The situation has still not been rectified almost two years after the pandemic began, with a Skoda stopping all car production since October 2022. The automobile journal SasaTimes reporting that, “This decision was made due to a shortage of microprocessors, which has been hampering the production of cars for several months. The company’s three Czech factories will be affected by this decision, and new cars will not be delivered until next year .”
It seems that not having what you need can be very expensive indeed.
Once a key buzzword for all sectors of the economy, supply chain disruptions have highlighted the need for manufacturers to further embrace computing to not only streamline supplies, but to avoid delays.
Specifically, the report found that 78% of manufacturing executives agree that digital solutions and monitoring tools would help resolve glitches early with 76% taking active measures and investment to ensure it would happen.

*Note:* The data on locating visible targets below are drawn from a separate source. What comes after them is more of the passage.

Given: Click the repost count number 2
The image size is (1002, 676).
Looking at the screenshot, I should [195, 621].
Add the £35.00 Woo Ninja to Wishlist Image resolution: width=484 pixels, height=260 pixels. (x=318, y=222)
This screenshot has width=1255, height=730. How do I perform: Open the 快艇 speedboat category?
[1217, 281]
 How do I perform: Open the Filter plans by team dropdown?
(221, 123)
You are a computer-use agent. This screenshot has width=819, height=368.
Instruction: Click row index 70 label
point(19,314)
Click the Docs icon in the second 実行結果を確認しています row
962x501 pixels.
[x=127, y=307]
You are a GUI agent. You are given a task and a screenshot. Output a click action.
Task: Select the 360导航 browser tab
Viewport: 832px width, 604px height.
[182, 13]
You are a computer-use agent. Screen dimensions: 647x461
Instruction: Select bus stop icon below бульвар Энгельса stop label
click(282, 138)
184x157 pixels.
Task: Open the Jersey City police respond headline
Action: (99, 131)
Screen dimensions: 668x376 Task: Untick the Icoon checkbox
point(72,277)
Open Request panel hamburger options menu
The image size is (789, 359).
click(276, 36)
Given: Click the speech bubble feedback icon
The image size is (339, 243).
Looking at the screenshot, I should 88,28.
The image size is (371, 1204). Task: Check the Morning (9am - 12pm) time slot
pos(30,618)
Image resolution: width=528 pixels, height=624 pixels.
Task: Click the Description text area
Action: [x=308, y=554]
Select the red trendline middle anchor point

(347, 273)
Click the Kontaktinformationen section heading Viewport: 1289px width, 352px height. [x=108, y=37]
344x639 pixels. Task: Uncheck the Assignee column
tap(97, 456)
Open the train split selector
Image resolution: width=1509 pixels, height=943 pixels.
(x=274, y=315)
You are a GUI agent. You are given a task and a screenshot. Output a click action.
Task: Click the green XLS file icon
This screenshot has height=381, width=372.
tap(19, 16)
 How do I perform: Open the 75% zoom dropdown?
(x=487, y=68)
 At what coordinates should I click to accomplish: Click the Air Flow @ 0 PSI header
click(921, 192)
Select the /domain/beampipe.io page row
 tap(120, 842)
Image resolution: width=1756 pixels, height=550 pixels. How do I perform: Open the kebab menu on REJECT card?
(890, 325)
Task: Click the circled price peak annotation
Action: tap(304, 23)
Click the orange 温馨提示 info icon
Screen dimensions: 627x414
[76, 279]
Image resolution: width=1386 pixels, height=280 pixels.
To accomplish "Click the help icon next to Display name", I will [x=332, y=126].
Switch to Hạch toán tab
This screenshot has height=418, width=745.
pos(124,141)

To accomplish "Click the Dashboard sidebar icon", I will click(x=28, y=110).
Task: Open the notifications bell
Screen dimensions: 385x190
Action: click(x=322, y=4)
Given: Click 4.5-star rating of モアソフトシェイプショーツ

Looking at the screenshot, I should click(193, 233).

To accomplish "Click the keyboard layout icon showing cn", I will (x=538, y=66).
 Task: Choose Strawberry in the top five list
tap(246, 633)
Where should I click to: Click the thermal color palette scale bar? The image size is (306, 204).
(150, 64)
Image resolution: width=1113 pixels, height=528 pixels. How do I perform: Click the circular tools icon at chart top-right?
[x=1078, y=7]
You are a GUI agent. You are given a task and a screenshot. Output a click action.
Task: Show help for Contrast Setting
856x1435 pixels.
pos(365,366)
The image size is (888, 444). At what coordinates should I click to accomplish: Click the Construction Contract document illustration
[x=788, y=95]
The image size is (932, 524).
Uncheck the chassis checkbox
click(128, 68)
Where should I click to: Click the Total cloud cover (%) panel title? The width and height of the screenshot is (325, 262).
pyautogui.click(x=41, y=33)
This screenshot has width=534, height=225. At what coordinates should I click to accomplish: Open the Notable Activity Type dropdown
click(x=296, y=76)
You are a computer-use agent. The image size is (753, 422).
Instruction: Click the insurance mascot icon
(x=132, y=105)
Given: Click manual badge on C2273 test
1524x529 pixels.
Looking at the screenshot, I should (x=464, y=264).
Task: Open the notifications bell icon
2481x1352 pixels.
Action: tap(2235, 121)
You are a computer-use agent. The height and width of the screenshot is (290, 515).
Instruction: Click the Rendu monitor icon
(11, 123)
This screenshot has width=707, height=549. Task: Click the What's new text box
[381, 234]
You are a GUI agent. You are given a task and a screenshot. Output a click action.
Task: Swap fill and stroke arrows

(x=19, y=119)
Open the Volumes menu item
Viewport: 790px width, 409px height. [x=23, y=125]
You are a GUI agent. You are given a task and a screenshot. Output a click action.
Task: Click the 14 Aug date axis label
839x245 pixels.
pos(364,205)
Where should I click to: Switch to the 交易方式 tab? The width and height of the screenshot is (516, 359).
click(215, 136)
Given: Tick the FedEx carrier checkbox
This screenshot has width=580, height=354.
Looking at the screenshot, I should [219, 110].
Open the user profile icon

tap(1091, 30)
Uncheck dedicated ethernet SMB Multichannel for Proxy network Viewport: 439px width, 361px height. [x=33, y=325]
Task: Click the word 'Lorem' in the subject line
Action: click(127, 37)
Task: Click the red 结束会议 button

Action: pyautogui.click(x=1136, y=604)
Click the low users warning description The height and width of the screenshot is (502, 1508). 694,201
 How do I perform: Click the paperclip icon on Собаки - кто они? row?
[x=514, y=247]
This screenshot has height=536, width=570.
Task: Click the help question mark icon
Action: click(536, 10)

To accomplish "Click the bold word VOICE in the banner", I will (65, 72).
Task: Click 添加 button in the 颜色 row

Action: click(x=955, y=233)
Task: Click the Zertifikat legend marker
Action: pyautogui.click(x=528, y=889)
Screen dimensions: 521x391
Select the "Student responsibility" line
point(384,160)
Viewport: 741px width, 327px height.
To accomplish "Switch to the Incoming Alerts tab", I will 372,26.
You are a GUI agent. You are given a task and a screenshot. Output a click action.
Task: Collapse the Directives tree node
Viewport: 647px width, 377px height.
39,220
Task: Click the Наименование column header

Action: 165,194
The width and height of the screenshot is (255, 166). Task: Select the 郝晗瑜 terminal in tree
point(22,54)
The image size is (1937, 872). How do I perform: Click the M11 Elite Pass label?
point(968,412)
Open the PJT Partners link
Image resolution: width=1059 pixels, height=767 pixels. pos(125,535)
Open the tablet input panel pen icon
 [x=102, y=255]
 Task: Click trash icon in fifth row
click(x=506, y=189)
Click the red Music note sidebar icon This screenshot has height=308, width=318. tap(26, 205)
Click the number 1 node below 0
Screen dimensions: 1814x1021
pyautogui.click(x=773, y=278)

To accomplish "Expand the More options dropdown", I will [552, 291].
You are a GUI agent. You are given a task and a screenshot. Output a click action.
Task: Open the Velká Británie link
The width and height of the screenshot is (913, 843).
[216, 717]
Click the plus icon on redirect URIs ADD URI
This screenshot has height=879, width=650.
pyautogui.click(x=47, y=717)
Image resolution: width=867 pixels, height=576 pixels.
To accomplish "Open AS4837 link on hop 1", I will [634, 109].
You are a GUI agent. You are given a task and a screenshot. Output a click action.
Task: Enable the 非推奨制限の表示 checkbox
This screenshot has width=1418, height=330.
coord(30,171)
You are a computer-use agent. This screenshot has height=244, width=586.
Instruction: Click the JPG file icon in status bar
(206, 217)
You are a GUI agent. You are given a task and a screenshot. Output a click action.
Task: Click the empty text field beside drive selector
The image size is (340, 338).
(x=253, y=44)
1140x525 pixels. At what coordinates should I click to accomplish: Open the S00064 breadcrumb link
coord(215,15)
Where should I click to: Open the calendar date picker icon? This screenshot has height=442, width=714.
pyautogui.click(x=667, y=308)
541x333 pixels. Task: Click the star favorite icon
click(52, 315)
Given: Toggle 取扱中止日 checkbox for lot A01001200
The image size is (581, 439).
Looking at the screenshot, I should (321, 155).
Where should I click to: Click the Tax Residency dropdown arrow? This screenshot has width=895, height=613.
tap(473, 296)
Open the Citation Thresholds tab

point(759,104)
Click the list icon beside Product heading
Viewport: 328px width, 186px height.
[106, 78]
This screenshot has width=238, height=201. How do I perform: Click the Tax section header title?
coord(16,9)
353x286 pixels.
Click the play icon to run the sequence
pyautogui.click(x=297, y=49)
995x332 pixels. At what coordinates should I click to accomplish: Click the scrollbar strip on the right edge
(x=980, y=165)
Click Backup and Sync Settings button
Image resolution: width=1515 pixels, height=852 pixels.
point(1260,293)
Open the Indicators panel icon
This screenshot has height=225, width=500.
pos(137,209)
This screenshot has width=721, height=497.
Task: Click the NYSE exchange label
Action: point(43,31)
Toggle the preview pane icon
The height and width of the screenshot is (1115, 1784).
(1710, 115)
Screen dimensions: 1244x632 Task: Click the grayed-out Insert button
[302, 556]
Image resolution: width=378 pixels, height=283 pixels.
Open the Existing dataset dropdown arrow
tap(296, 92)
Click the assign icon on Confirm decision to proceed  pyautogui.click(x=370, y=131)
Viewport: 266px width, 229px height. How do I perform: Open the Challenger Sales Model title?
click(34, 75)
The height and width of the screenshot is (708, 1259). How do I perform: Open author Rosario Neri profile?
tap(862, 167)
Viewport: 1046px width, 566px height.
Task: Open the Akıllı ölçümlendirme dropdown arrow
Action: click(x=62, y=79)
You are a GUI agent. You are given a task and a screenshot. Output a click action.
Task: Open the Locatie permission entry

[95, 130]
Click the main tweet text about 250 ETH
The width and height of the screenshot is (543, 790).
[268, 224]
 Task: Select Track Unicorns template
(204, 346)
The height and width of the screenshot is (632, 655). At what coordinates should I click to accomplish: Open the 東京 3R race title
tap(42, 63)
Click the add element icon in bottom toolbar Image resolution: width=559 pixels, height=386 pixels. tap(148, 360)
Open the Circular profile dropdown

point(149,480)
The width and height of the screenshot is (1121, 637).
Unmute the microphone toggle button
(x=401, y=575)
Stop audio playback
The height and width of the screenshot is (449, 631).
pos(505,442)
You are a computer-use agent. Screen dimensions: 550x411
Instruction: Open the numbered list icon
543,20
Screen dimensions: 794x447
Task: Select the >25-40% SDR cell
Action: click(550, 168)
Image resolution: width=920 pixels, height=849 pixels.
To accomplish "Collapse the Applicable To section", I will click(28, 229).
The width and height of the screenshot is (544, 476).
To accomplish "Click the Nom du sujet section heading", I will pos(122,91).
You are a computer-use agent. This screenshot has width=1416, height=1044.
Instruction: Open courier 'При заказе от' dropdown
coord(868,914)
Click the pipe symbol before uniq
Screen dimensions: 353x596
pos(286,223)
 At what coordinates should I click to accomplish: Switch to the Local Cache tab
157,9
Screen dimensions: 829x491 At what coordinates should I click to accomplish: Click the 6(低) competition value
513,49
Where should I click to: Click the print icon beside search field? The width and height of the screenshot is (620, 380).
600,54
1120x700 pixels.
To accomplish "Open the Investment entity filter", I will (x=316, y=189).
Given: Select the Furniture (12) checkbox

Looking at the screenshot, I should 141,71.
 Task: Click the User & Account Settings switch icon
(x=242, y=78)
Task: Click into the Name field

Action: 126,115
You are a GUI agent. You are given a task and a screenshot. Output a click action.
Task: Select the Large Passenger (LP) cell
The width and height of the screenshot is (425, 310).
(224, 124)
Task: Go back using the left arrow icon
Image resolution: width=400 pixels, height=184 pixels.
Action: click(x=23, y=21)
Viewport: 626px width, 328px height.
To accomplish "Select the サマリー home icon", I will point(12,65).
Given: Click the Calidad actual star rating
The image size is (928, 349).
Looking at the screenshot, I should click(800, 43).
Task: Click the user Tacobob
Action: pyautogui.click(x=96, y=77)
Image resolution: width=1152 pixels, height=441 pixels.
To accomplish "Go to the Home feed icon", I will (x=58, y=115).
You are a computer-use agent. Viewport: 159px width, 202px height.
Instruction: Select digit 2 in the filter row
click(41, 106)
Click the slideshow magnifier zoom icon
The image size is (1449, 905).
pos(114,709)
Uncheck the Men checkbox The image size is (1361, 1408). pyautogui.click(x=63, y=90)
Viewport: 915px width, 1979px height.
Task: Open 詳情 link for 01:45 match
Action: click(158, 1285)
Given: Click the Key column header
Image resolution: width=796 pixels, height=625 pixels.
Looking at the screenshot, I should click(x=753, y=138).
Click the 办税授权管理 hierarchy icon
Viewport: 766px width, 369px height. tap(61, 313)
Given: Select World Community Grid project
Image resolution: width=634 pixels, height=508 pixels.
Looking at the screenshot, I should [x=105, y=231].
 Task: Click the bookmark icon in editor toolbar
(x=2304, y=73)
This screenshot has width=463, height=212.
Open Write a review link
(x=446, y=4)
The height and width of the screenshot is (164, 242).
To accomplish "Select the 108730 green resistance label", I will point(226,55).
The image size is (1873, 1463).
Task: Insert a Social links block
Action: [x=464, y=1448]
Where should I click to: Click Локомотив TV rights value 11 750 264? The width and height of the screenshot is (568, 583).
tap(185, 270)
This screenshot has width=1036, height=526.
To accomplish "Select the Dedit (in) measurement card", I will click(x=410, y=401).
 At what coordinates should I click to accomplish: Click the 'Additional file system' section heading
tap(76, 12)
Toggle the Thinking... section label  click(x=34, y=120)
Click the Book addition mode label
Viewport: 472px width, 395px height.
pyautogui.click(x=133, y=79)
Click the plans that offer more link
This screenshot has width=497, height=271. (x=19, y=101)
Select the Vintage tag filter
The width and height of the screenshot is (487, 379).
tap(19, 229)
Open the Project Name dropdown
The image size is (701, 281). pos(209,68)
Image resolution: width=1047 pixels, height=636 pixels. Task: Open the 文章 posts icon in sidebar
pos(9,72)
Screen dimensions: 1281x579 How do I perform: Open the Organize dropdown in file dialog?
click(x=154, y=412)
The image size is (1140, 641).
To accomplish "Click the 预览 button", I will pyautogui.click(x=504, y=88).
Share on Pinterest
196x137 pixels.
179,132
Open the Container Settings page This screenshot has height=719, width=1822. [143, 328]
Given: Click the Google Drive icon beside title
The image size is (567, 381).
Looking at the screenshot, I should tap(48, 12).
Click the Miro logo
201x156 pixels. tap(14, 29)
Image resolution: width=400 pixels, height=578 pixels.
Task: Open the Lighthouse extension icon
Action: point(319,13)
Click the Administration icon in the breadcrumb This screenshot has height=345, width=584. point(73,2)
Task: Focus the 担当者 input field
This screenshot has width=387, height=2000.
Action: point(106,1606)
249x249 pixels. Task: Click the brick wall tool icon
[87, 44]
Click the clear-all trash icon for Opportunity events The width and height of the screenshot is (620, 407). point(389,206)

At the same time, 88% of respondents were worried about the ramifications of having such a key part of the business digitalised. These fears include privacy, IP theft, legal issues, and cybersecurity.
“As we become more connected, there is a greater focus on cybersecurity and becoming more resilient,” says Wellener. “You have to work with existing suppliers to fortify their security, and when you bring in new suppliers, you have to make sure they are up to the security requirements. You have to look at the entire supply chain with cyber concerns, especially when you have multi-tier suppliers.”
The collapse of the global supply chain has caused consumers a great deal of inconvenience, but worse still for suppliers and manufacturers, it has wasted a great deal of profit.
In fact, 50% of respondents stated that productivity and profits had been significantly affected. While 80% of surveyed executives claimed that at least one disruption had caused a heavy or very heavy impact on their overall supply chain. Almost all (90%) stated that disruptions were even becoming more frequent.
With health experts warning that the next pandemic will happen, and possibly sooner, rather than later, it is time for all manufacturers to ask, “How should we adapt our current supply chain?” and “Are we ready for the next pandemic?”